» Prompt: Your task is to transcribe, word for word, the line containing "Task: Focus the Add a comment field" and all lines that follow it to the end of the entries. Leave out the pictures.

****************************************

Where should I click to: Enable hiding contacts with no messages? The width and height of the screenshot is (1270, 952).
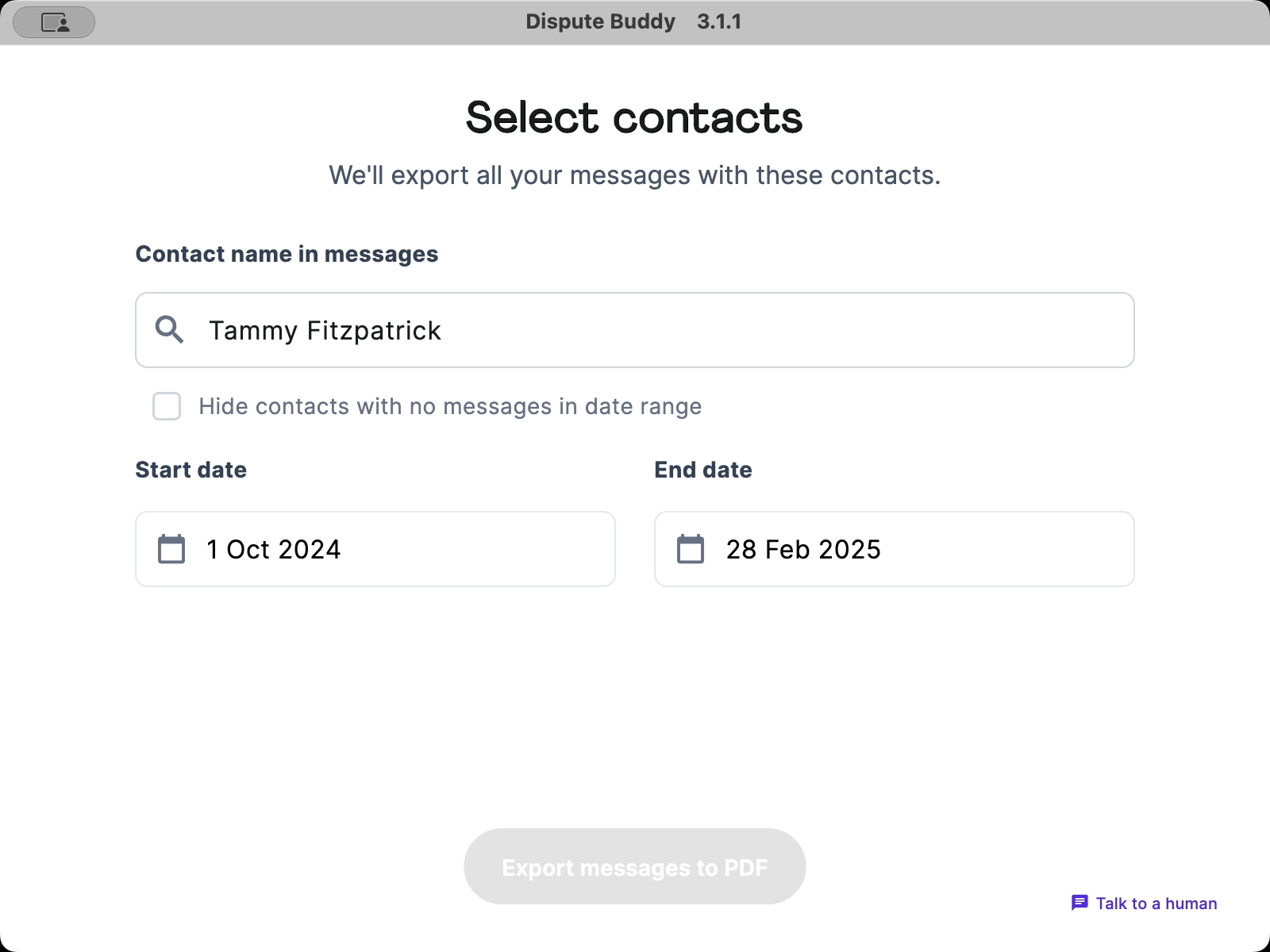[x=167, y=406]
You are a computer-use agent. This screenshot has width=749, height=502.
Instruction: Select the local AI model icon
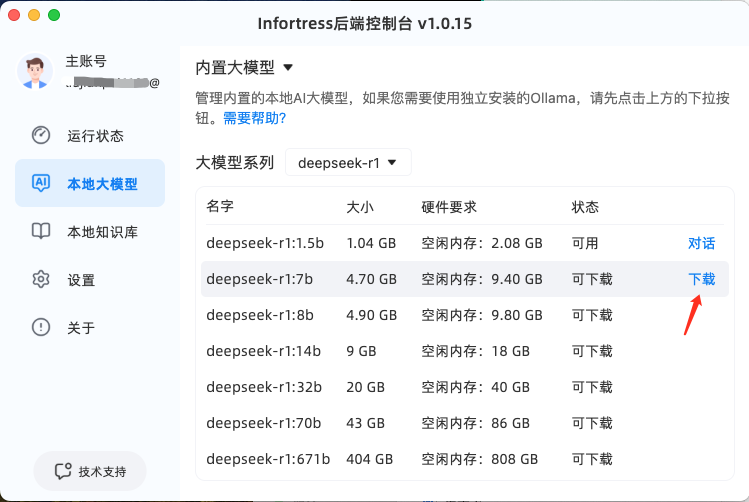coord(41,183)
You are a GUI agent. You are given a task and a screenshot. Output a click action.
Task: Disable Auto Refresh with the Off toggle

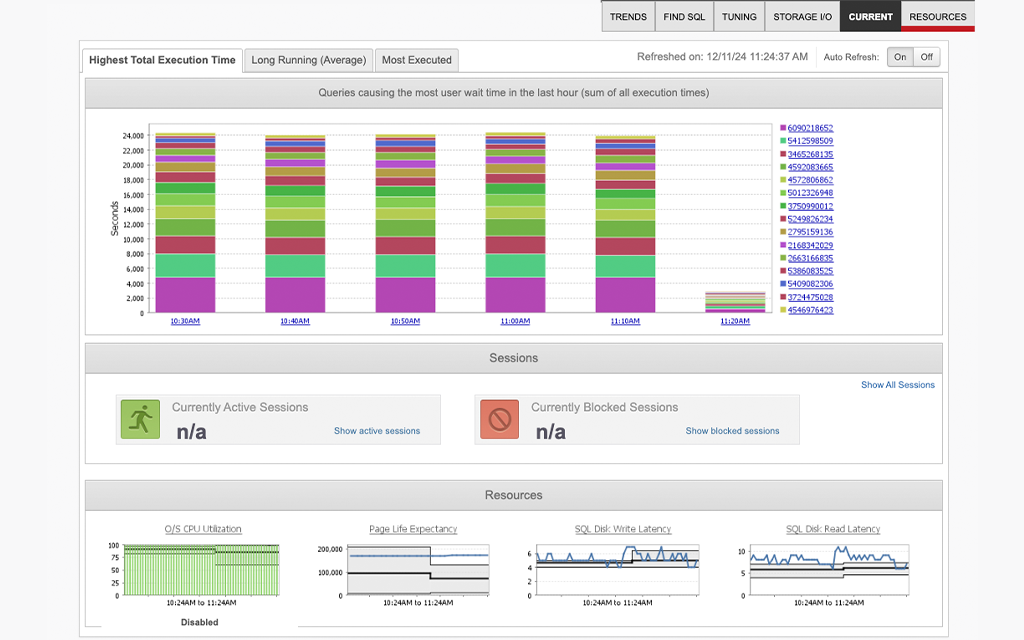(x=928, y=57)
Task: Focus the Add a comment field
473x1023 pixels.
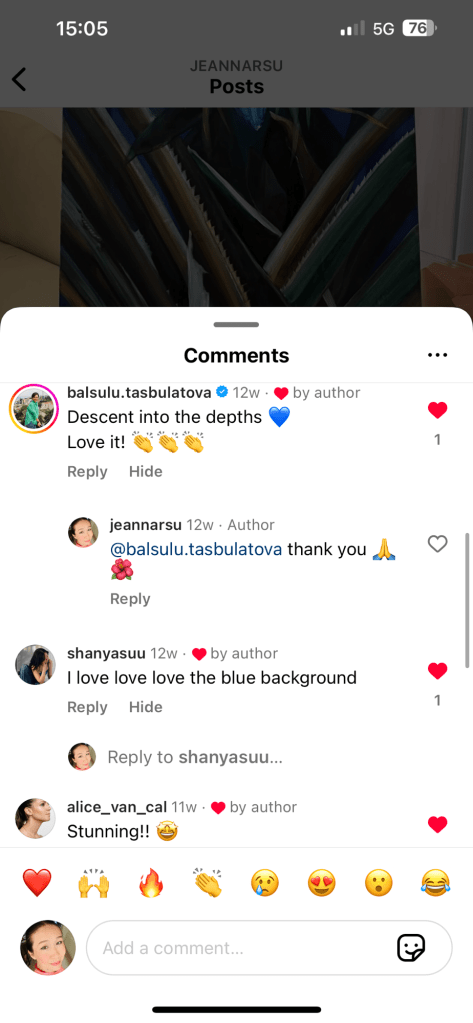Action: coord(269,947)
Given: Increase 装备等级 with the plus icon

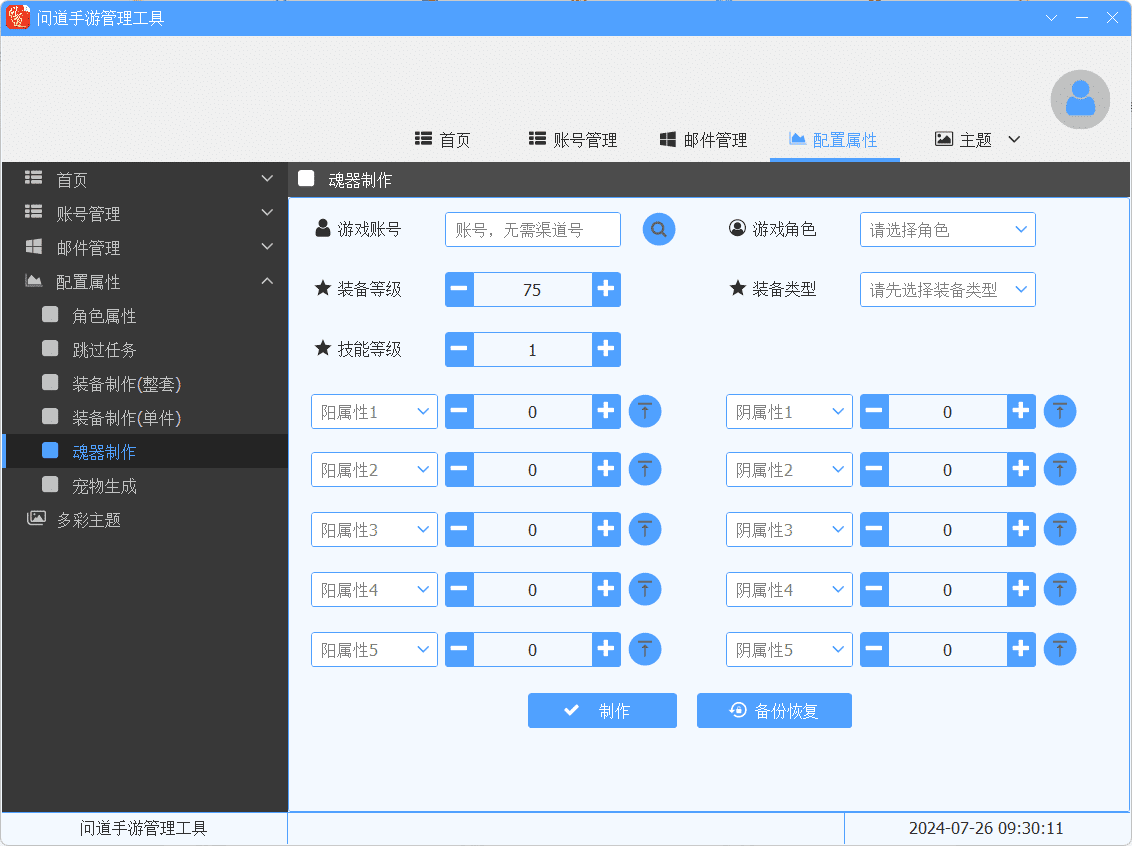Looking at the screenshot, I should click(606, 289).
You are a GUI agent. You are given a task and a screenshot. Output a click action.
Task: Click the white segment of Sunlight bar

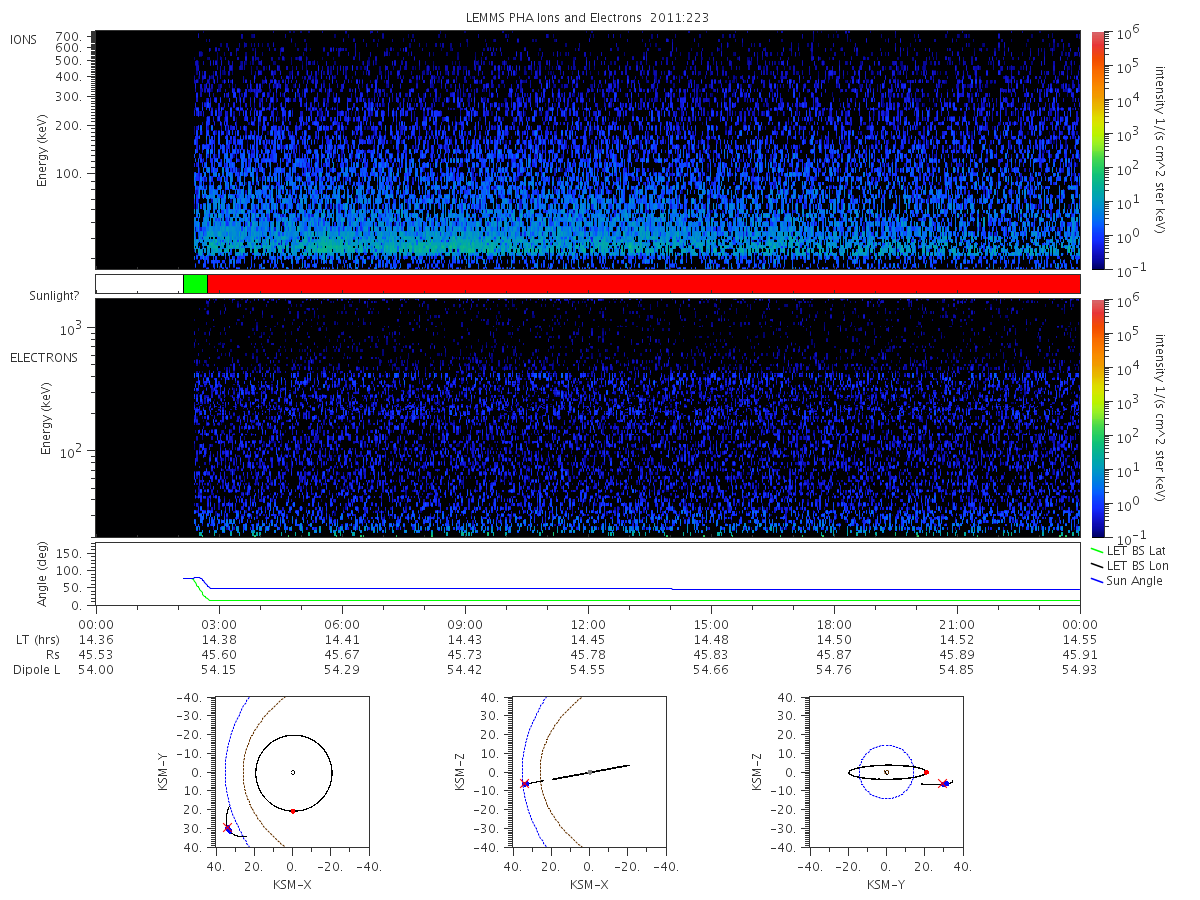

****************************************

» Problem solution:
Task: Focus the Add a comment field
473x1023 pixels.
Action: coord(269,947)
Given: Increase 装备等级 with the plus icon

Looking at the screenshot, I should click(606, 289).
You are a GUI agent. You are given a task and a screenshot. Output a click action.
Task: Click the white segment of Sunlight bar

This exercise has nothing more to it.